Instagram Kontakt: fusspflege_vioel_sinarohwer
Hauptberuflich ist Sina Rohwer seit 23 Jahren im Einzelhandel tätig, in einem großen Bekleidungsfachgeschäft in Viöl, als Teamleitung für die Kinder- und Fashionabteilung. Plattdeutsch ist hier für viel Kunden seit Generationen selbstverständlich und wird auch von den Mitarbeitern verstanden und von vielen auch gesprochen.
Steffen Ketelsen
35 Jahre alt, Löwenstedt, öffentliche Verwaltung, Betriebsprüfer beim Finanzamt
H&P Steuerberatungsgesellschaft
Christoph Jenssen, Viöl, 33 Jahre alt
Das Unternehmen aus Nordfriesland wurde 1988 gegründet und berät seitdem Klienten – und das auch gern op Platt.

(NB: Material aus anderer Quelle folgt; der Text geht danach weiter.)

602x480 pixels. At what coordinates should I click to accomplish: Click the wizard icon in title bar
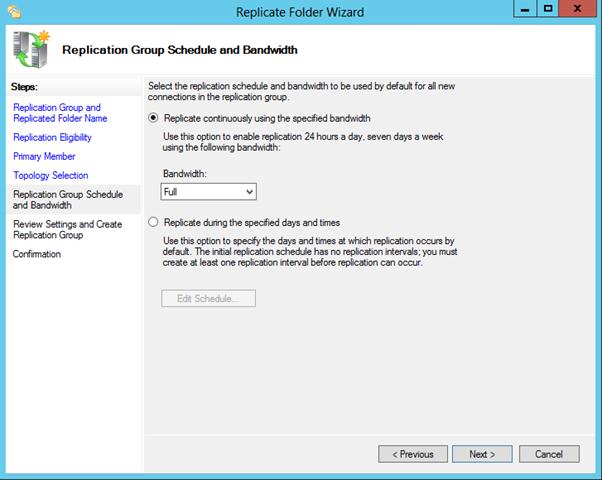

Gegrüßt wird in der Steuerkanzlei natürlich mit Moin, die Plakate auf Platt ziehen neue Auszubildende an und die Ausbildung selbst wird sogar zweisprachig durchgeführt. Viele Klienten kommen aus dem ländlichen Raum mit Schwerpunkt Land- und Forstwirtschaft, wo Platt traditionsgemäß häufiger gesprochen wird. Platt ist aus dem Unternehmen H&P nicht wegzudenken.

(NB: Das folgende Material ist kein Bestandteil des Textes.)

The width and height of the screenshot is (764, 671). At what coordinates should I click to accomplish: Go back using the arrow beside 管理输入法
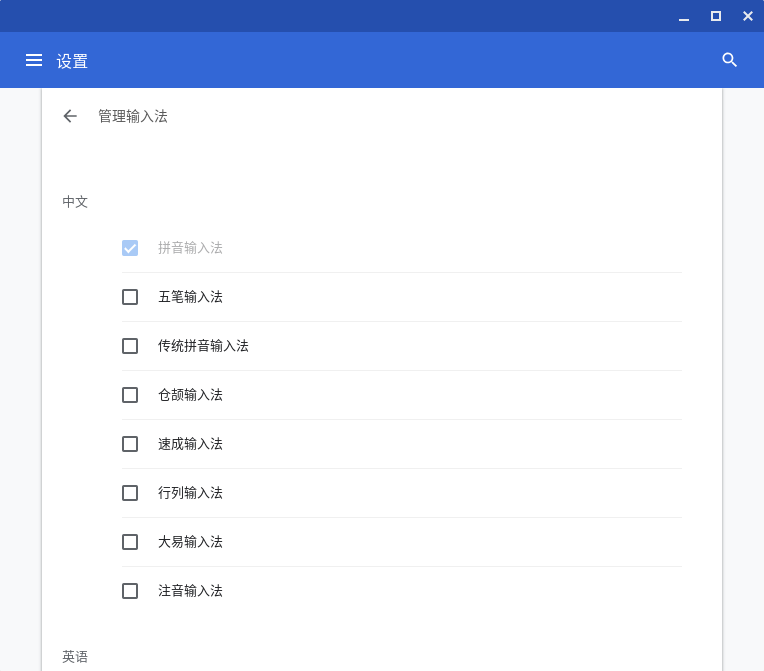click(x=70, y=116)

Christoph Jensen kennt das Unternehmen und die Kunden gut, denn er ist seit seiner Ausbildung im Unternehmen und mittlerweile Teil der Geschäftsführung.
Homepage:
Asphaltgruppe NORDWEST, Ems Jade Mischwerk
Die Nutzung von Niederdeutsch im beruflichen Kontext ist insbesondere in handwerklichen Berufen weit verbreitet. So konnten wir im Rahmen des PLATO-Projektes auch mit Mitarbeitern des Ems Jade Mischwerk der Asphaltgruppe Nordwest sprechen.
Neben den Ems-Jade-Mischwerken gehören noch die Asphalt-Mischwerke Osnabrück und das AWE Asphaltmischwerk zu der strategischen Partnerschaft in der Asphaltgruppe NORDWEST – gebündelte Kompetenz, um den technischen und logistischen Anforderungen des Asphaltstraßenbaus noch besser gerecht werden zu können.

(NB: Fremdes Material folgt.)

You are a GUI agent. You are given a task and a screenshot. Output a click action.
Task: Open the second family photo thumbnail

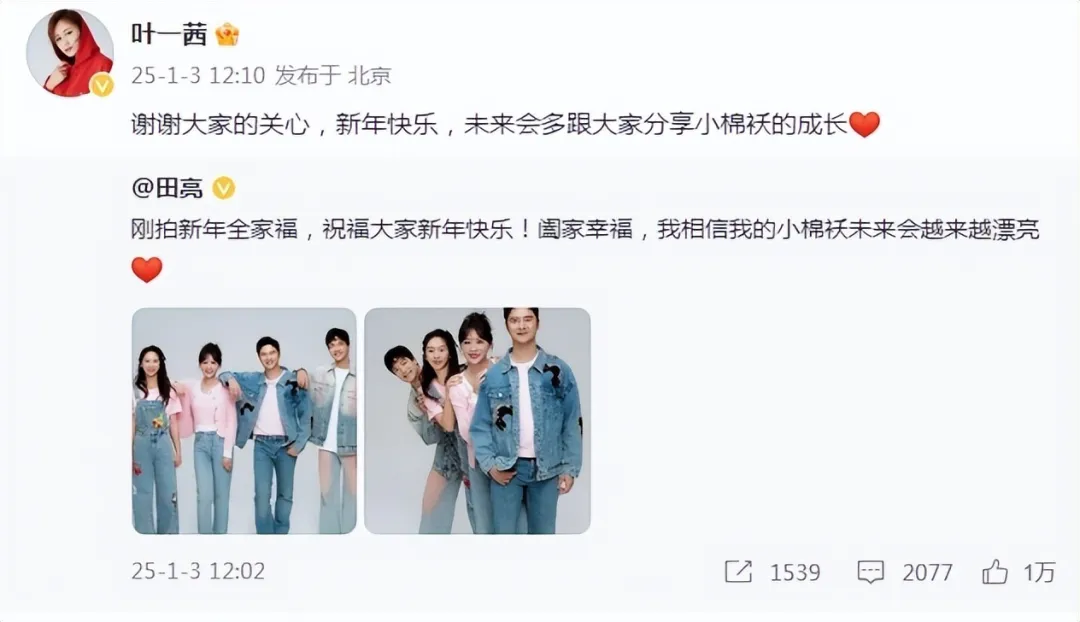coord(477,421)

Im Leitbild des Unternehmens ist die regionale Verankerung ein wichtiger Bestandteil – so auch das Plattdeutsche. Viele Mitarbeiter kommen aus der Region, so sind Platt und seine Dialekte sehr häufig zu hören.
Wir sagen danke für das Interview an Stefan Frerichs, Henrik Klaasen und Johann Schmidt. Die drei sprechen selbst in ihren Familien und untereinander plattdeutsch und kommen alle aus der Region. Viele lokale Kunden schätzen auch die Kommunikation auf Plattdeutsch.